— ANLEITUNG —
(A) Schreib einen Teil aus dem Text über die Geschichte der Vereine genau ab. Fang bei den Worten „Diese Privatrechtsentwicklung, die“ an und hör nach den Worten „Bildung verschiedenartiger Genossenschaftsformen.“ auf.
(B) Nach welchem Gesetz war laut dem Text über die Geschichte der Vereine die Vereinsbildung für jeden nicht gesetzwidrigen Zweck erlaubt?
(C) Schreib den Text über die Geschichte der Vereine nach seinem letzten Satz weiter.

— LESETEXT —
Vereine als freiwillige, körperschaftlich organisierte Verbindungen mehrerer Personen zur Erreichung eines gemeinschaftlichen Zwecks gibt es seit früher Zeit. Rechtsgeschichtlich belegbar sind sie für das heutige Österreich erst im römischen Kaiserreich. Bereits nach dem Zwölftafelgesetz (Hauptquelle des Privatrechts der altrömischen Periode – um 450 v. Chr.) war die Vereinsbildung für jeden nicht gesetzwidrigen Zweck erlaubt. Im Zuge der Romanisierung kam das römische Privatrecht auch in den österreichischen Alpenländern zur Anwendung.

Diese Privatrechtsentwicklung, die auch für das genossenschaftliche Zunft- und Vereinswesen des Mittelalters bedeutend war, wurde von deutschen, römischen und kanonischen Rechtssystemen beeinflusst. Unter dem Druck äußerer Verhältnisse, wie ländliche Wirtschaftsverfassung und Kolonialisierung, kam es auch im mittelalterlichen Österreich zur Bildung verschiedenartiger Genossenschaftsformen.

— Gespeicherte Daten —
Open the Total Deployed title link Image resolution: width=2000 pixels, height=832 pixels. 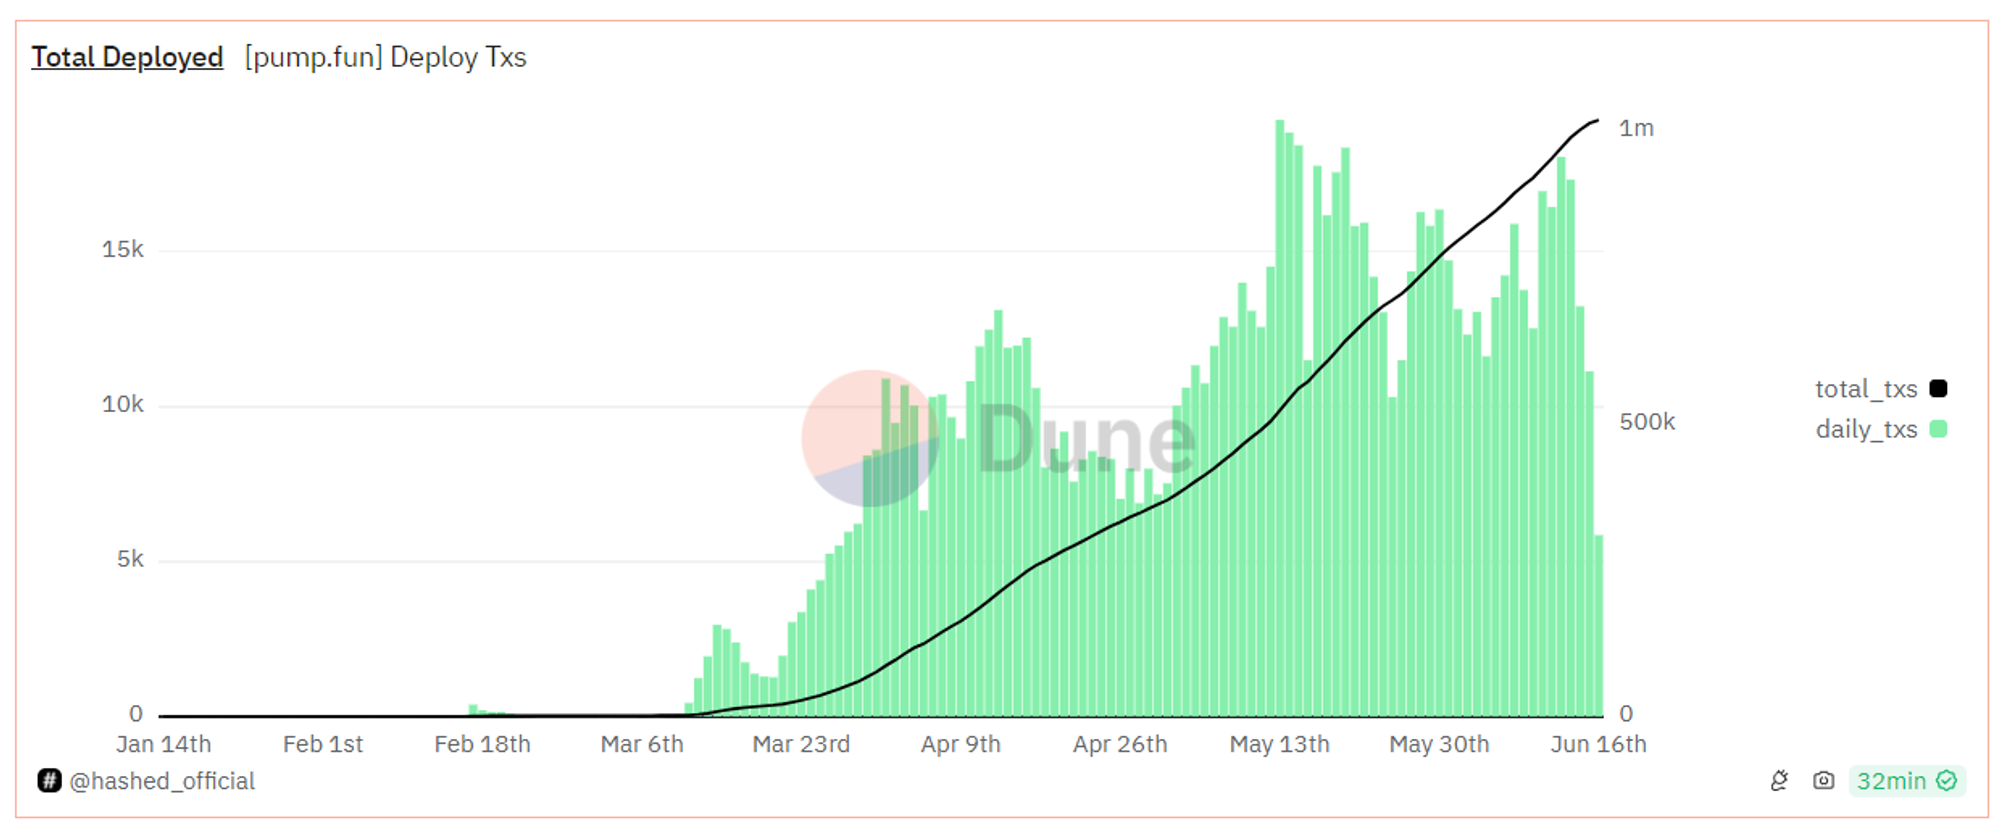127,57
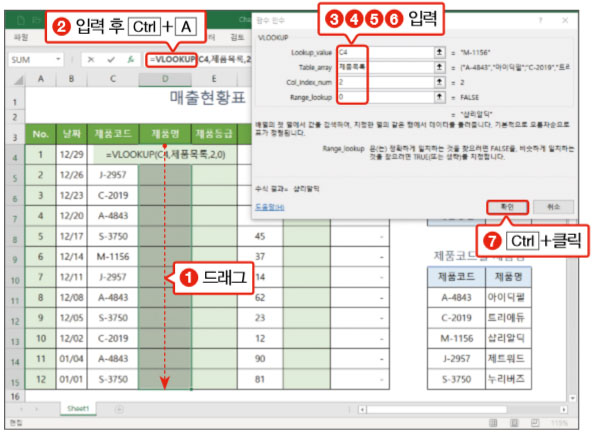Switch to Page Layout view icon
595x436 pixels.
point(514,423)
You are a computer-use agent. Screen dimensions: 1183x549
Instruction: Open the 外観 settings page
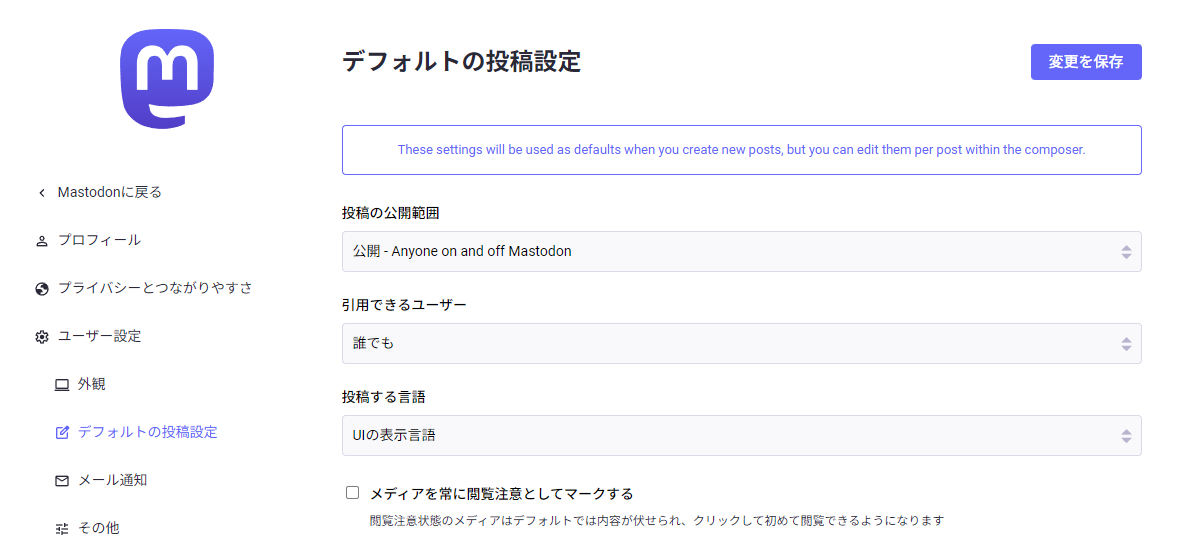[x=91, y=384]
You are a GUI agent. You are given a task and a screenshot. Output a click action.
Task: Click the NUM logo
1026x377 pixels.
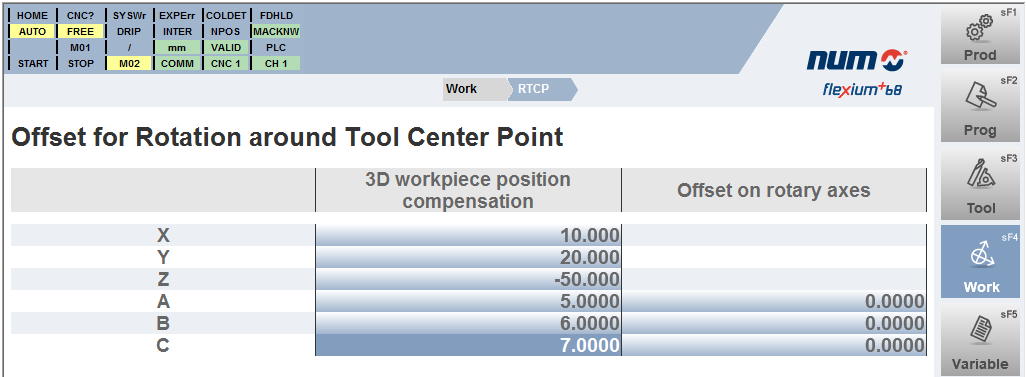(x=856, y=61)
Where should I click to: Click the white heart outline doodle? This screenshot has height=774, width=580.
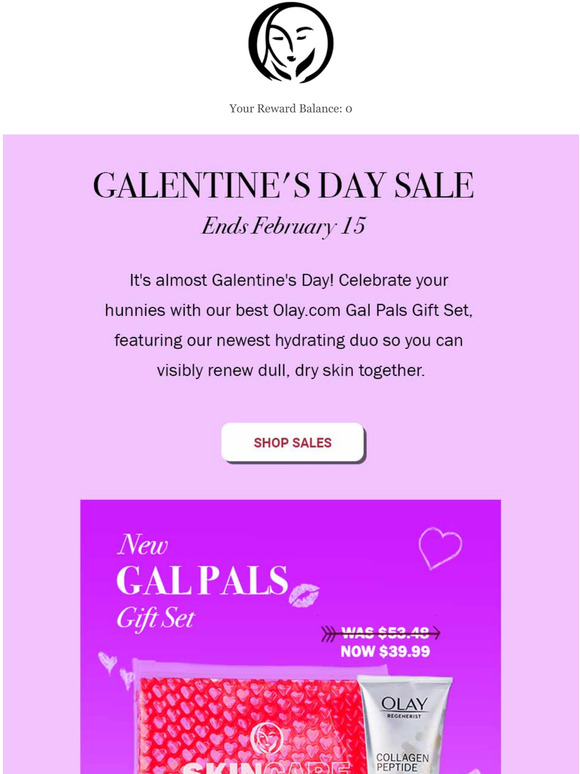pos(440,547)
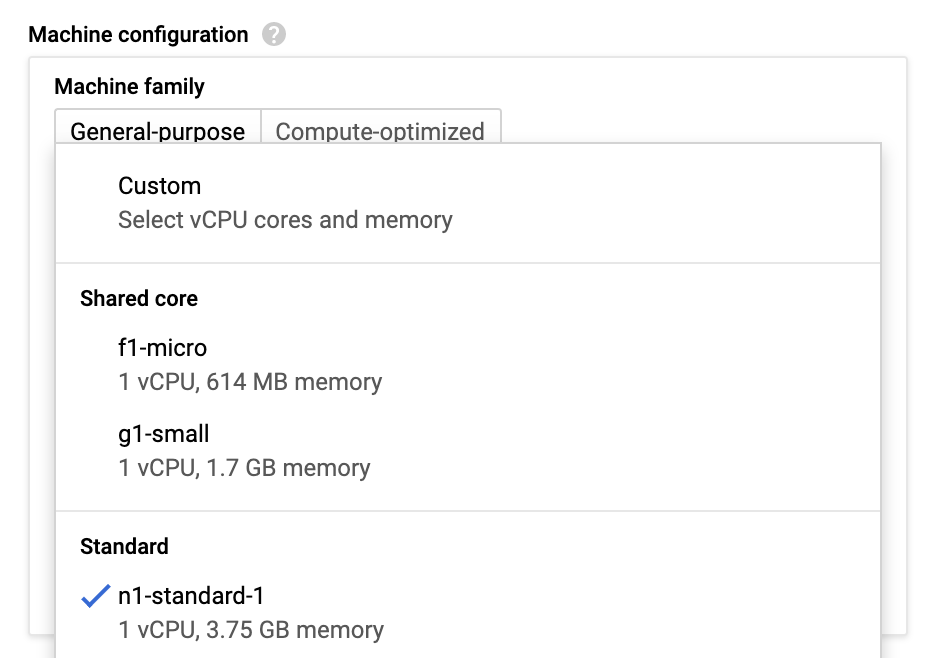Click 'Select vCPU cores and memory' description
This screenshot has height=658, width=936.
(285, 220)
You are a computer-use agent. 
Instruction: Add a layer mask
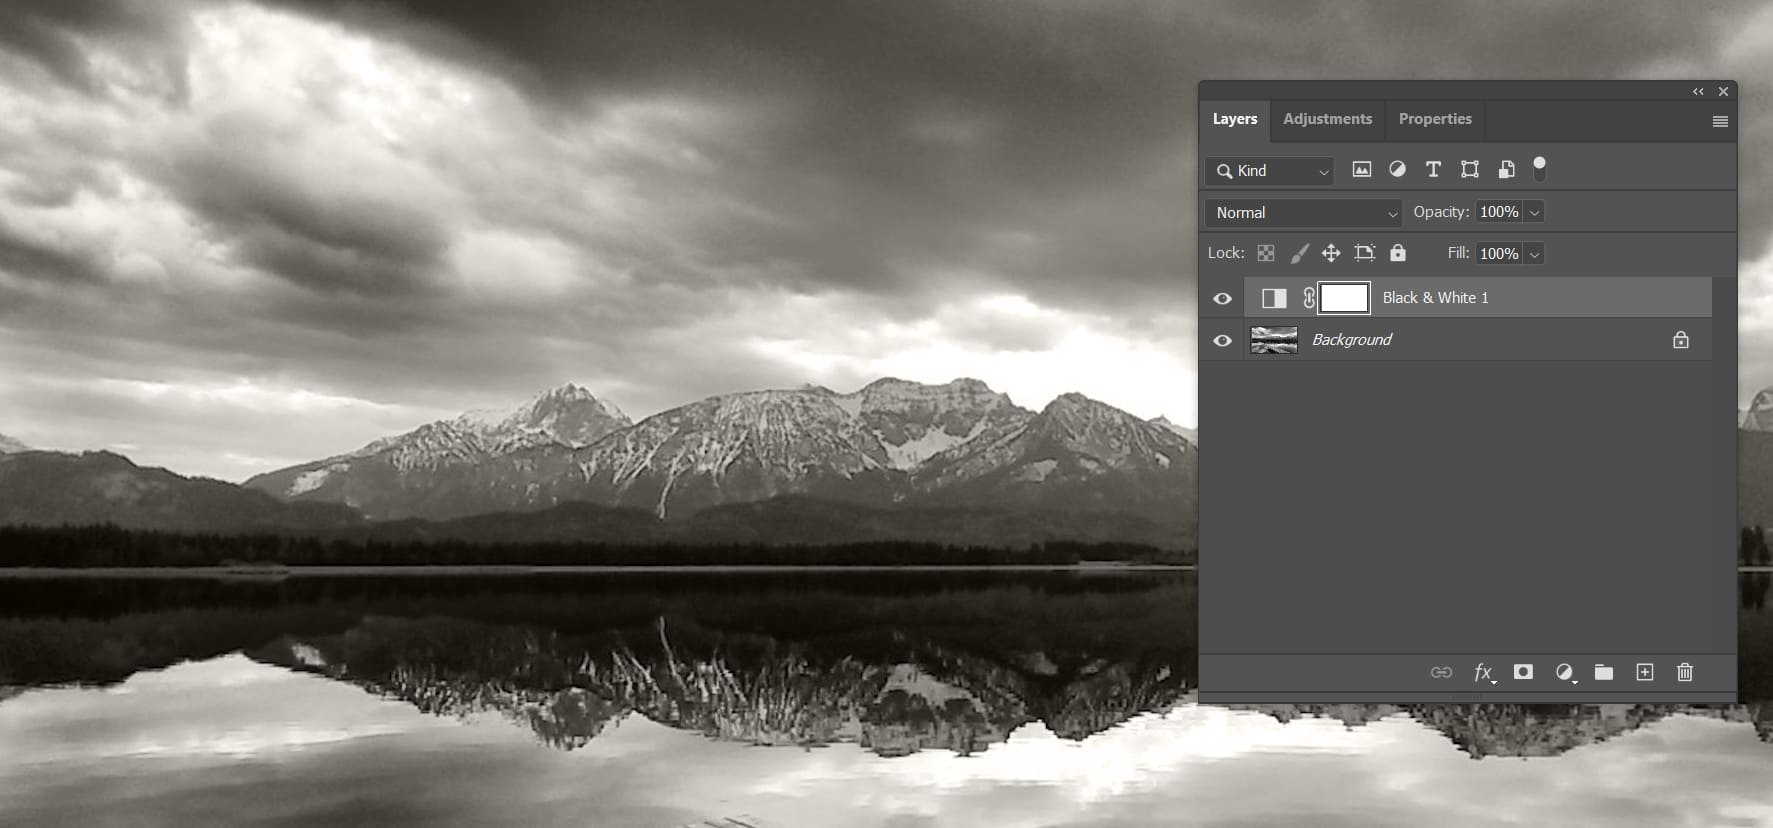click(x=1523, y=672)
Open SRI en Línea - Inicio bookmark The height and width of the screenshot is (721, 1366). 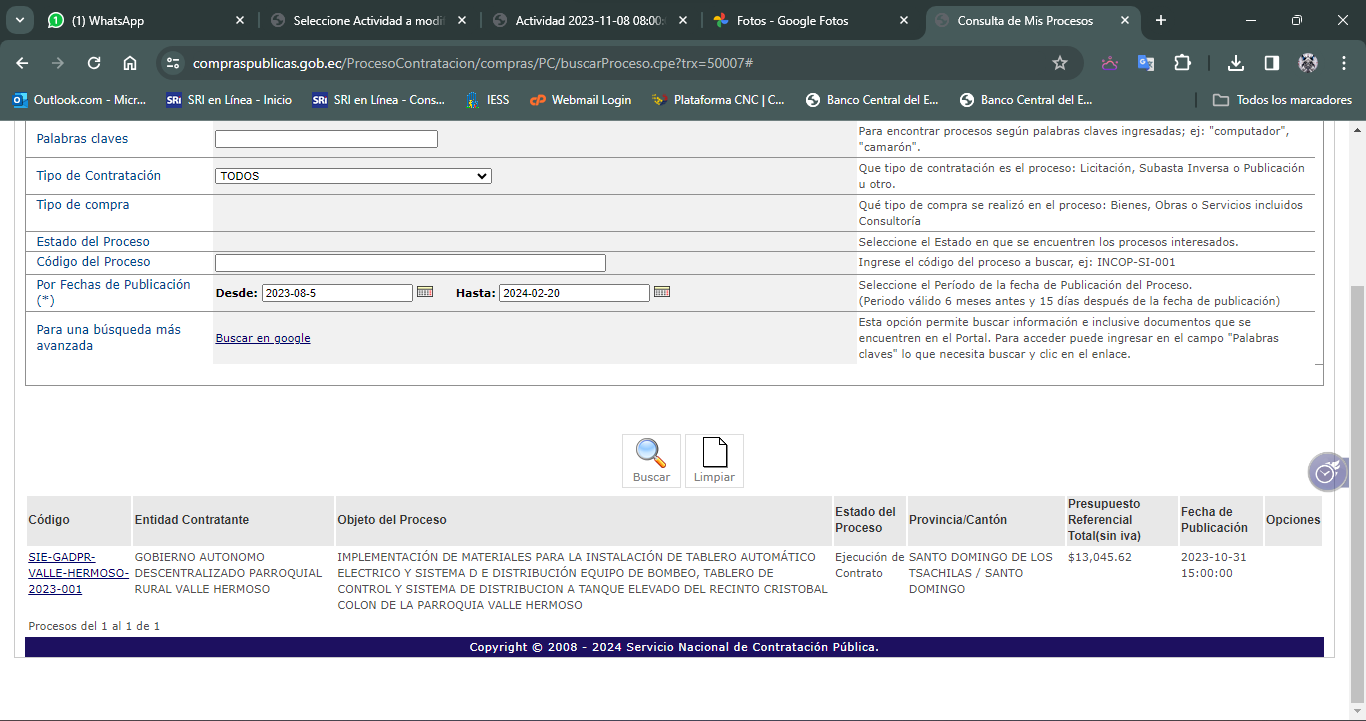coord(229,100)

— LÖSUNGEN —
(A)
Diese Privatrechtsentwicklung, die auch für das genossenschaftliche Zunft- und Vereinswesen des Mittelalters bedeutend war, wurde von deutschen, römischen und kanonischen Rechtssystemen beeinflusst. Unter dem Druck äußerer Verhältnisse, wie ländliche Wirtschaftsverfassung und Kolonialisierung, kam es auch im mittelalterlichen Österreich zur Bildung verschiedenartiger Genossenschaftsformen.

(B) Nach dem Zwölftafelgesetz.

(C)
In der neuzeitlichen Rechtsentwicklung (ab ca. 1500) erfolgte die juristisch genaue Ausgestaltung dieser genossenschaftlichen Organisationsformen. Gefördert wurde dies durch den Anspruch der erstarkten Obrigkeit, den Schutz des Einzelnen durch die Genossenschaft entbehrlich zu machen, um die Entstehung und Tätigkeit von Gemeinschaften und Personenvereinigungen aller Art staatlich zu kontrollieren.

Vereinsverbote und Normierungen

Als Folge zunehmenden staatlichen Misstrauens gegenüber Vereinigungen befassten sich die ältesten vereinsrechtlichen Vorschriften in Österreich mit den geheimen Gesellschaften. Ein allgemeines Verbot aller geheimen Gesellschaften findet sich im „Hofdekret vom 27. April 1801“, vorrangig erlassen zur Unterbindung bestimmter politischer Bestrebungen und Vereinigungen.

Die Entwicklung des Vereinsrechts in Österreich war vom Konzessionssystem bestimmt und beherrschte die Vereinsgesetzgebung bis 1867. Es wurde nur kurz unterbrochen durch das Kaiserliche Patent von 1849, das die Ausübung des sofort zugestandenen freien Vereinigungs- und Versammlungsrechtes nach dem Anmeldesystem regelte. Erst das Vereinsgesetz (VG) vom 15. November 1867 ersetzte das bisher geltende Konzessionssystem für die nicht auf Gewinn gerichteten Vereine entgültig durch das Anmeldesystem.

Historisch hängt das österreichische Vereinsrecht eng mit dem Versammlungsrecht zusammen. Beide Grundrechte gehören zu den Errungenschaften der liberalistischen Bewegungen des 19. Jahrhunderts.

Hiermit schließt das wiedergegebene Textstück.